» **Records for this exercise**
════════════════════

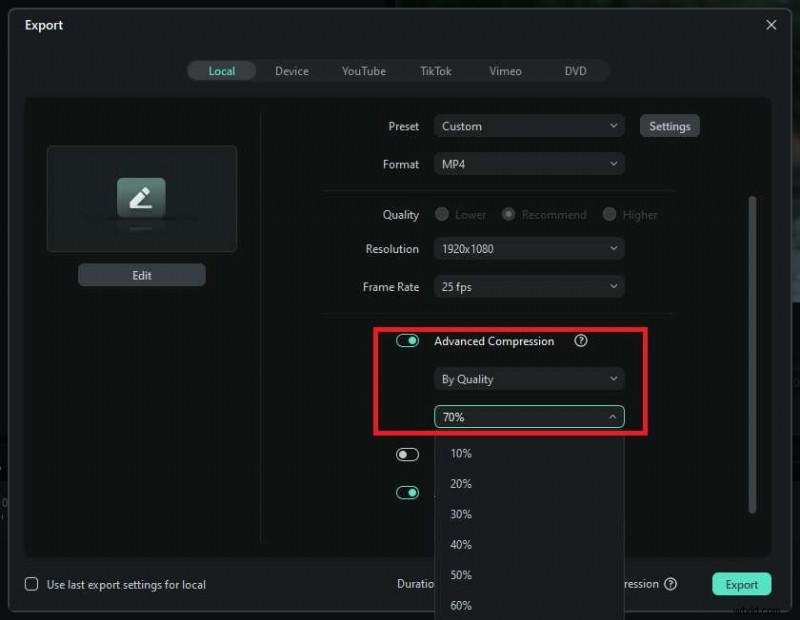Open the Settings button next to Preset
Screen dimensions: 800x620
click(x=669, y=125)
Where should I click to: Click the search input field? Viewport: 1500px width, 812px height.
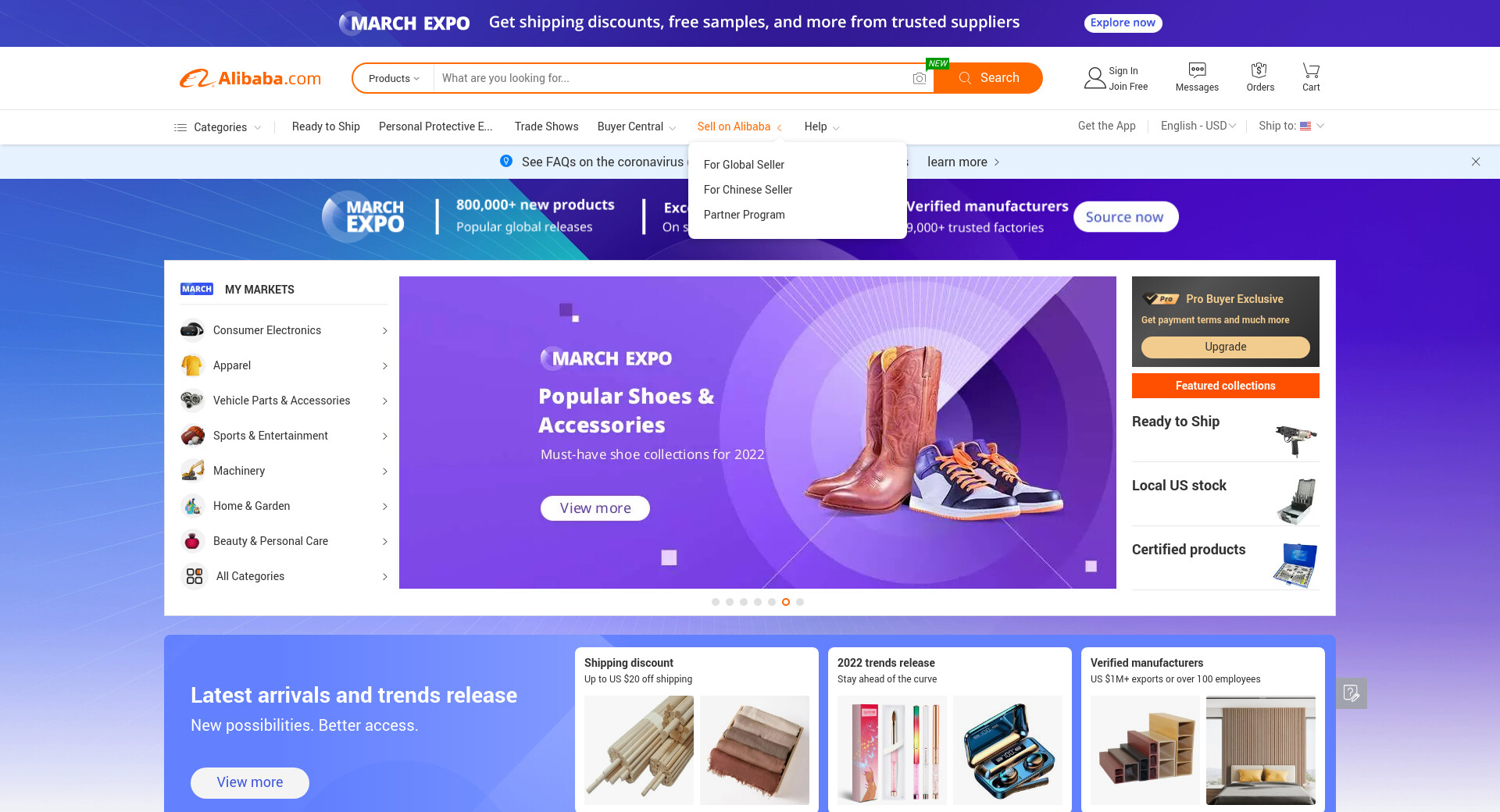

════════════════════

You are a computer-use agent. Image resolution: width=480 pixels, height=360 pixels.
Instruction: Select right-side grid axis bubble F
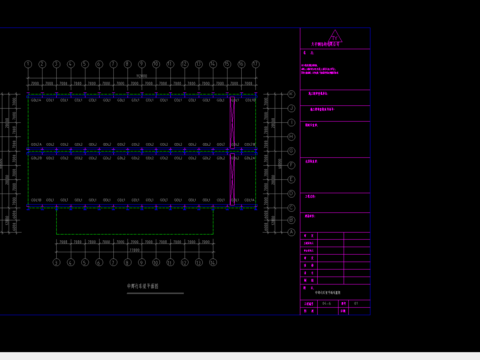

════════════════════

» **Exercise requirements**
Beginning with the line above that contains "You are a computer-use", copy each line exactly up to and including the line that contains "Instruction: Select right-side", and go no further.

» **Answer for this exercise**
You are a computer-use agent. Image resolution: width=480 pixels, height=360 pixels.
Instruction: Select right-side grid axis bubble F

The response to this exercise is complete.